SUPPLIED DATA:

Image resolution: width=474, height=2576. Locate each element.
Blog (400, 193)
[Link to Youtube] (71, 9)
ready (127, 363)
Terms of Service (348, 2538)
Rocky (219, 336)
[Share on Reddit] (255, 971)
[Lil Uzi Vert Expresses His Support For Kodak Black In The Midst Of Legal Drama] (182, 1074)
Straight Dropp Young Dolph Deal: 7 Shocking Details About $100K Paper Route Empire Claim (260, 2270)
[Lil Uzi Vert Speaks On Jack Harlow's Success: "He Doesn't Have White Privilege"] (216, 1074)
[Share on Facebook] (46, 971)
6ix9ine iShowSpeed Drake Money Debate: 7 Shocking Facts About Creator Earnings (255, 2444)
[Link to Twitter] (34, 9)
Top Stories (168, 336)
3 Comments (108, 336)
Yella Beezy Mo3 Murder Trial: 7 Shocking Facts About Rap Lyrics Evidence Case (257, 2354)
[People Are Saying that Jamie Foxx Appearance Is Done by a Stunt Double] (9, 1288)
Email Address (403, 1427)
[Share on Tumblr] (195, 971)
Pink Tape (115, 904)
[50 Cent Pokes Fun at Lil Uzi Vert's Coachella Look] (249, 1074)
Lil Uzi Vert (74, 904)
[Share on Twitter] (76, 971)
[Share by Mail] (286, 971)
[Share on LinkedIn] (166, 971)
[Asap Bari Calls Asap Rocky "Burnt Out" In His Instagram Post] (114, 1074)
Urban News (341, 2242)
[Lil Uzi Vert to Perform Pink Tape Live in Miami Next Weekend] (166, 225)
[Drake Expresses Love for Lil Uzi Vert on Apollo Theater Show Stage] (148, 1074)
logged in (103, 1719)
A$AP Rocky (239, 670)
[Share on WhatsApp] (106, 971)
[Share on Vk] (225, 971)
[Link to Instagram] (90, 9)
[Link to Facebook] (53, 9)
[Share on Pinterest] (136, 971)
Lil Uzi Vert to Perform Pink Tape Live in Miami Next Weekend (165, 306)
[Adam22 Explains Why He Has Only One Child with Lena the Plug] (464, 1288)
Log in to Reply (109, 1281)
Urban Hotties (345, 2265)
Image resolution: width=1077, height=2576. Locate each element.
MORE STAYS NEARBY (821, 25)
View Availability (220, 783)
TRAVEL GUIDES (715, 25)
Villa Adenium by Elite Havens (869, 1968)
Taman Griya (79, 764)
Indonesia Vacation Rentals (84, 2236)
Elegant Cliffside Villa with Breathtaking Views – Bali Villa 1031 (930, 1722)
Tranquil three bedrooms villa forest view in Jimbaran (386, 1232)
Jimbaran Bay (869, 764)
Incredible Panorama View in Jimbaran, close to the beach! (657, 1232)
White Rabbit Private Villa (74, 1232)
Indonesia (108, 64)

ABOUT THIS TASK:
Reproduce the material above exactly, beginning at its first line and ending with the line that holds "Pink Tape (115, 904)". Include nothing else.

FINISHED TASK:
Image resolution: width=474, height=2576. Locate each element.
Blog (400, 193)
[Link to Youtube] (71, 9)
ready (127, 363)
Terms of Service (348, 2538)
Rocky (219, 336)
[Share on Reddit] (255, 971)
[Lil Uzi Vert Expresses His Support For Kodak Black In The Midst Of Legal Drama] (182, 1074)
Straight Dropp Young Dolph Deal: 7 Shocking Details About $100K Paper Route Empire Claim (260, 2270)
[Lil Uzi Vert Speaks On Jack Harlow's Success: "He Doesn't Have White Privilege"] (216, 1074)
[Share on Facebook] (46, 971)
6ix9ine iShowSpeed Drake Money Debate: 7 Shocking Facts About Creator Earnings (255, 2444)
[Link to Twitter] (34, 9)
Top Stories (168, 336)
3 Comments (108, 336)
Yella Beezy Mo3 Murder Trial: 7 Shocking Facts About Rap Lyrics Evidence Case (257, 2354)
[People Are Saying that Jamie Foxx Appearance Is Done by a Stunt Double] (9, 1288)
Email Address (403, 1427)
[Share on Tumblr] (195, 971)
Pink Tape (115, 904)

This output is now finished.